◆ TASK TO CARRY OUT ◆
First find the line with "Click the KIID/KID text label", then reproduce it and all following lines of the data to the end, exactly and with no pictures, adding nothing.

◆ SUPPLIED DATA ◆
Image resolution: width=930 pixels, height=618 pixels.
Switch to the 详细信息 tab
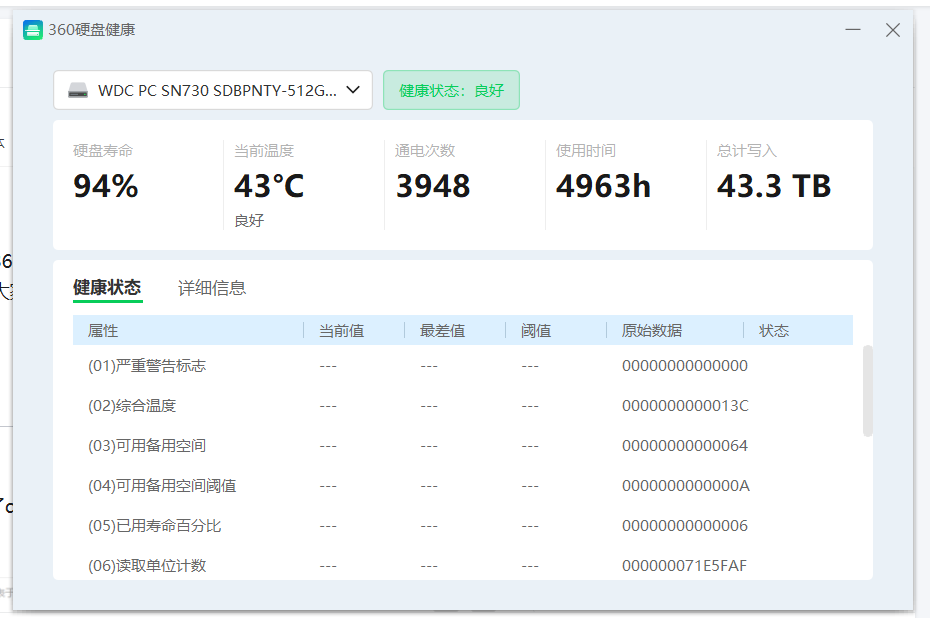coord(212,288)
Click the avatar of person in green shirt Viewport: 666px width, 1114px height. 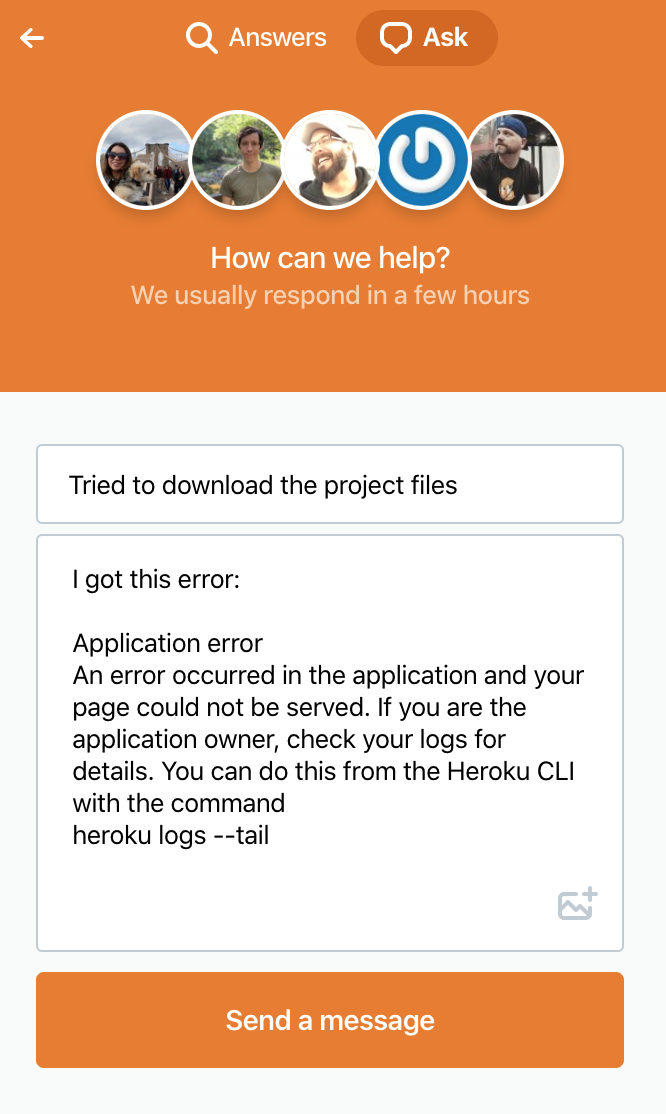[x=238, y=160]
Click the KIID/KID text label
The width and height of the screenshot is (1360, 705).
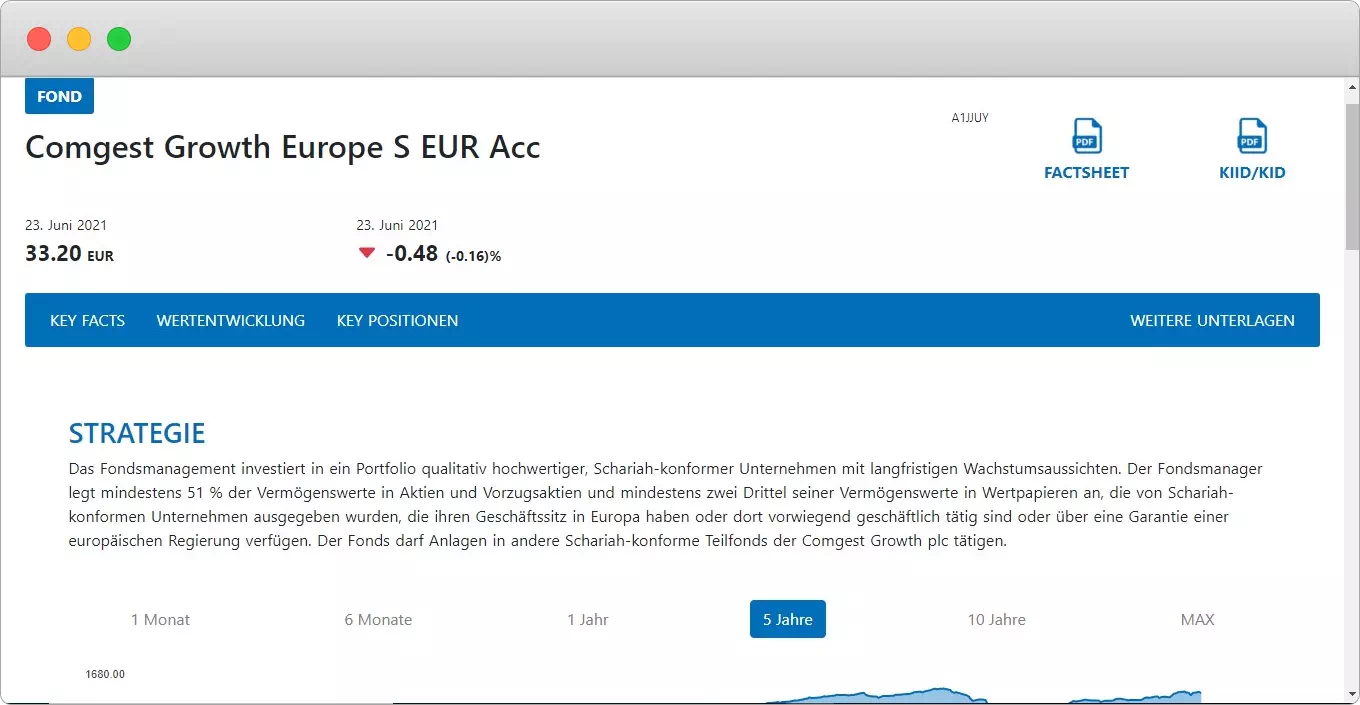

◆ RESPONSE BELOW ◆
Click the KIID/KID text label
The width and height of the screenshot is (1360, 705).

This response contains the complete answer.